Dans le meilleur des cas, Beresheet a éjecté la bibliothèque lunaire de l'Arch Mission Foundation lors de l'impact et elle repose en une seule pièce quelque part près du site de l'accident. Mais Spivack dit que même si la bibliothèque se brisait en morceaux, leur analyse montre que ces fragments seraient suffisamment grands pour récupérer la plupart des informations analogiques dans les quatre premières couches. Quant à savoir si l'ADN ou les tardigrades sont encore intacts, tout le monde peut le deviner, mais Spivack dit qu'il n'y a aucune raison de s'inquiéter que les ours d'eau prennent le contrôle de la lune. Tous les tardigrades lunaires trouvés par les futurs humains devront être ramenés sur Terre ou quelque part avec une atmosphère afin de les réhydrater. Reste à savoir si cela suffira à les ramener à la vie.














Robert Pickett / Getty Images
Bien que mesurant moins d'un millimètre de longueur, il est assez simple de photographier les tardigrades, également connus sous le nom d'ours aquatiques.


Heureusement pour Spivack et l'Arch Mission Foundation, cracher de l'ADN et des ours d'eau à travers la lune est totalement légal. Le Bureau de la protection planétaire de la NASA classe les missions en fonction de la probabilité que leurs cibles présentent un intérêt pour notre compréhension de la vie. En tant que telles, les missions destinées à des endroits comme Mars sont soumises à des processus de stérilisation plus stricts que les missions sur la Lune, qui n'a que peu des conditions nécessaires à la vie et ne risque pas d'être contaminée. En fait, Spivack n'est même pas le premier à laisser de l'ADN sur la lune. Cet honneur appartient aux astronautes d'Apollo, qui ont laissé près de 100 sacs d'excréments humains sur la surface lunaire avant leur retour sur Terre.

C'est une bonne nouvelle pour Spivack, qui souhaite incorporer plus d'ADN dans les futures bibliothèques sur la lune et au-delà. Cet automne, Spivack a déclaré que la Fondation Arch Mission lancera une campagne de financement participatif qui sollicitera des échantillons d'ADN de volontaires à inclure dans la prochaine mission lunaire, ainsi que de l'ADN d'espèces en voie de disparition. En outre, Spivack prévoit également d'envoyer de vastes trésors d'informations codées dans de l'ADN synthétique. L'avantage du stockage d'ADN est qu'il est facile de faire des milliers de copies pour assurer la redondance, et vous pouvez insérer des téraoctets de données dans un petit flacon de liquide.

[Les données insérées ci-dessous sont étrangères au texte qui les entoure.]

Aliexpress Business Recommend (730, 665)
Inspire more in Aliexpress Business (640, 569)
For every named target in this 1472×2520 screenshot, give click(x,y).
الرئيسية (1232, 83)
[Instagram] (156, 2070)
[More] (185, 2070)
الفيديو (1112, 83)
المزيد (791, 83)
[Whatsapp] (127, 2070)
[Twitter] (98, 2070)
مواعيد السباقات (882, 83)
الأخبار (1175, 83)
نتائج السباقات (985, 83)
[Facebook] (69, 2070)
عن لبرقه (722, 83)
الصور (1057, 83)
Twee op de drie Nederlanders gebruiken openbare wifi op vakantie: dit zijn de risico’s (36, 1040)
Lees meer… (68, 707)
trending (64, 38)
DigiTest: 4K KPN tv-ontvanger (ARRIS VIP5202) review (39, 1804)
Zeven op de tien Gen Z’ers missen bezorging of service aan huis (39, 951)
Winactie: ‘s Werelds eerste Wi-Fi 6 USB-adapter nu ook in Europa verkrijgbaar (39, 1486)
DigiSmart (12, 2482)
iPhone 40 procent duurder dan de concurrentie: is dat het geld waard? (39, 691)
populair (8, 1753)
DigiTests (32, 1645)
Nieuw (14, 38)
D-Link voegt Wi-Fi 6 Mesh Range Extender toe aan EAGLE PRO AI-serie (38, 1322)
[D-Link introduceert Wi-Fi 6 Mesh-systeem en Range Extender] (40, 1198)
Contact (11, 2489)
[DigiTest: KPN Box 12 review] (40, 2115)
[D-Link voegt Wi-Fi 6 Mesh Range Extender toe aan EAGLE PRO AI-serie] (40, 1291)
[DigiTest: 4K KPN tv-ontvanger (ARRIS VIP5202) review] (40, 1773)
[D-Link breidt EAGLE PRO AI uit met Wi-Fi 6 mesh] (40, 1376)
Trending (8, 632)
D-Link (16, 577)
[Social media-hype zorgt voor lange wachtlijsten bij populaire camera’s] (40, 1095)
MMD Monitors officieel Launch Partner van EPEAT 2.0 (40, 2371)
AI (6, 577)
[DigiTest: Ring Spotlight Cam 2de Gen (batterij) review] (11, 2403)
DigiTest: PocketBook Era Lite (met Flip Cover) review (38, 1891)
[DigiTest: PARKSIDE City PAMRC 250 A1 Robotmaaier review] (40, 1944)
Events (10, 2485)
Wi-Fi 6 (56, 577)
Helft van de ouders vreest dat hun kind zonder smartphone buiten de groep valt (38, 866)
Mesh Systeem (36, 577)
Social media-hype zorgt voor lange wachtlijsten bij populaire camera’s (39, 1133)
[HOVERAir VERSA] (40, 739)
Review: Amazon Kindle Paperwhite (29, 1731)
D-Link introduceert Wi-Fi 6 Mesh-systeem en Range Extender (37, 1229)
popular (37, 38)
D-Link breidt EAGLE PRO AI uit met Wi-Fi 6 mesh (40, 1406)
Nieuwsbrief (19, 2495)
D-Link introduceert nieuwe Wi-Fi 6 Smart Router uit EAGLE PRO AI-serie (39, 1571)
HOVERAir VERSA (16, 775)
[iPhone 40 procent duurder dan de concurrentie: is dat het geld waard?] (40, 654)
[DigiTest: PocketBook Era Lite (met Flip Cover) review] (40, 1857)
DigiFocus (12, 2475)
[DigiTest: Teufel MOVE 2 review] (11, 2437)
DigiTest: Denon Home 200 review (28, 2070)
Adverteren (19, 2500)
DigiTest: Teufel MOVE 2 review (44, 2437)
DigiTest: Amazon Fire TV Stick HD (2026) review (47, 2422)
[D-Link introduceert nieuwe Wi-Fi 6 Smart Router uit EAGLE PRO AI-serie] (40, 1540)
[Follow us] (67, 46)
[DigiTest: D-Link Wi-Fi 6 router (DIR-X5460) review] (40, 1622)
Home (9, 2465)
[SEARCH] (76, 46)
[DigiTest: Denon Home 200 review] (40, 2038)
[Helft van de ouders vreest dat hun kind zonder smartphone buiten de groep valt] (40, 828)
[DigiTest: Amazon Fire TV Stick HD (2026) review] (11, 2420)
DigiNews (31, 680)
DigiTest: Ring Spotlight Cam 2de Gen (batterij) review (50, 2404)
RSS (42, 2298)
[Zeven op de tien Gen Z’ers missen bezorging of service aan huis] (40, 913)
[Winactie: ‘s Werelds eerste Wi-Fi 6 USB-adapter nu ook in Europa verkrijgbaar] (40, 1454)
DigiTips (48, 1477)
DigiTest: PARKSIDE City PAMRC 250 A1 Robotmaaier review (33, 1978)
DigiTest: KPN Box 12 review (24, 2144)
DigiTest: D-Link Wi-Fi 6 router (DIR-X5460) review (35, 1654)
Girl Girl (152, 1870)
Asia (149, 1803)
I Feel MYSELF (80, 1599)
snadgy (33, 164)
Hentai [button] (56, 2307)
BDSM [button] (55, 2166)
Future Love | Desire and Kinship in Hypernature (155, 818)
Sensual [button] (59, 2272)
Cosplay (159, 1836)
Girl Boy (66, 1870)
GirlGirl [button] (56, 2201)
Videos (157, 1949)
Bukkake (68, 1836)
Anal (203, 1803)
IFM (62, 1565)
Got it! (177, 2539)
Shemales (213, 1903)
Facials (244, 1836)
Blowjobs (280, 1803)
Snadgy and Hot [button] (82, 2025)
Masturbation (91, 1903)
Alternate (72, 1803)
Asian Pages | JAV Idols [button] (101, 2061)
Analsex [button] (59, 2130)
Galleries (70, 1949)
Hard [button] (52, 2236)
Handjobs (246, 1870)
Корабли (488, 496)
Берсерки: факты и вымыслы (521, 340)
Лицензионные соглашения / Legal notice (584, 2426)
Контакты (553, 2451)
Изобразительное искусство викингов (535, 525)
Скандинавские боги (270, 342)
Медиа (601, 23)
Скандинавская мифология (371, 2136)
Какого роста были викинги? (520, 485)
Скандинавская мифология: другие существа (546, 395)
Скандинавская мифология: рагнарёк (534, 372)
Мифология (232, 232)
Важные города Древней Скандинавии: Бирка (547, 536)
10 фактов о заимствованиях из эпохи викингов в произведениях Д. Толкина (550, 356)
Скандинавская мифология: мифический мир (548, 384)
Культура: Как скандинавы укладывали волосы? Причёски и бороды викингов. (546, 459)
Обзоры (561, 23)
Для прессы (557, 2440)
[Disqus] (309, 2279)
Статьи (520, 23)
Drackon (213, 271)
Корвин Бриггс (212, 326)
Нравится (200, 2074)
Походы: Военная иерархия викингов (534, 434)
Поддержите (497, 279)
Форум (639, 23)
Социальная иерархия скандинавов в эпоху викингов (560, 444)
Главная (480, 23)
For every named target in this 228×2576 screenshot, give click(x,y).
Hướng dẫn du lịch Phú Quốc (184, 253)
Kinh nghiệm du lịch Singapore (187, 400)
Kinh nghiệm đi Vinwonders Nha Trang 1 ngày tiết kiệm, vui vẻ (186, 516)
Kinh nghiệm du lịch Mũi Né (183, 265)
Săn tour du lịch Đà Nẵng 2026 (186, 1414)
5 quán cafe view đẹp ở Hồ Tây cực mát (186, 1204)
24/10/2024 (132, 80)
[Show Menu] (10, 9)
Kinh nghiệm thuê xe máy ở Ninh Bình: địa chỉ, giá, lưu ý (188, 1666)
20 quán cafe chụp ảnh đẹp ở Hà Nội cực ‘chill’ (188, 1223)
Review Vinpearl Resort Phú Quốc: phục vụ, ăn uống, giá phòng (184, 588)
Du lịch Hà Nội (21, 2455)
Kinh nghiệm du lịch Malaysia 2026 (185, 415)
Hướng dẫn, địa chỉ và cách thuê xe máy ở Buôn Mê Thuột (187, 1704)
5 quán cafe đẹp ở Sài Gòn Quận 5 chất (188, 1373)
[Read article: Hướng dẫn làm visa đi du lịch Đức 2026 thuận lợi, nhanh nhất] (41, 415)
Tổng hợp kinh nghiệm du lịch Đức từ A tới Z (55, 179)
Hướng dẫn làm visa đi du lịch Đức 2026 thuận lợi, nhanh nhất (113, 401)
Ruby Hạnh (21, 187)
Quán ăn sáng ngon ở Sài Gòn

En effet, l'Arch Mission Foundation a déjà compris comment encoder la Wikipédia anglaise en ADN synthétique, qui va faire du stop à la surface lunaire avec Astrobotic., une entreprise créée pour travailler sur le prix Google Lunar X, en 2021.

«Notre travail, en tant que sauvegarde solide de cette planète, est de nous assurer que nous protégeons notre patrimoine, à la fois nos connaissances et notre biologie», déclare Spivack. «Nous devons en quelque sorte planifier le pire.»

Julian Chokkattu


Créer une sauvegarde de la planète entière est le genre d'idéalisme associé aux titans de la Silicon Valley, mais Spivack est bien parti pour en faire une réalité. Et alors que le monde est aux prises avec les retombées du changement climatique, la perspective d'une guerre nucléaire et même des astéroïdes meurtriers, créer une sauvegarde de la civilisation humaine ne semble pas être une si mauvaise idée après tout.

Mise à jour du 8-6-2019, 12 h HNE: Il y a 60.000 images analogiques dans les quatre premières couches de la bibliothèque lunaire, et non 30.000. La bande contenant les tardigrades n'a pas été utilisée pour attacher la bibliothèque lunaire à l'atterrisseur. Le ruban a été attaché à la bibliothèque lunaire, enveloppé dans plusieurs couches d'isolant, puis attaché à l'atterrisseur Beresheet.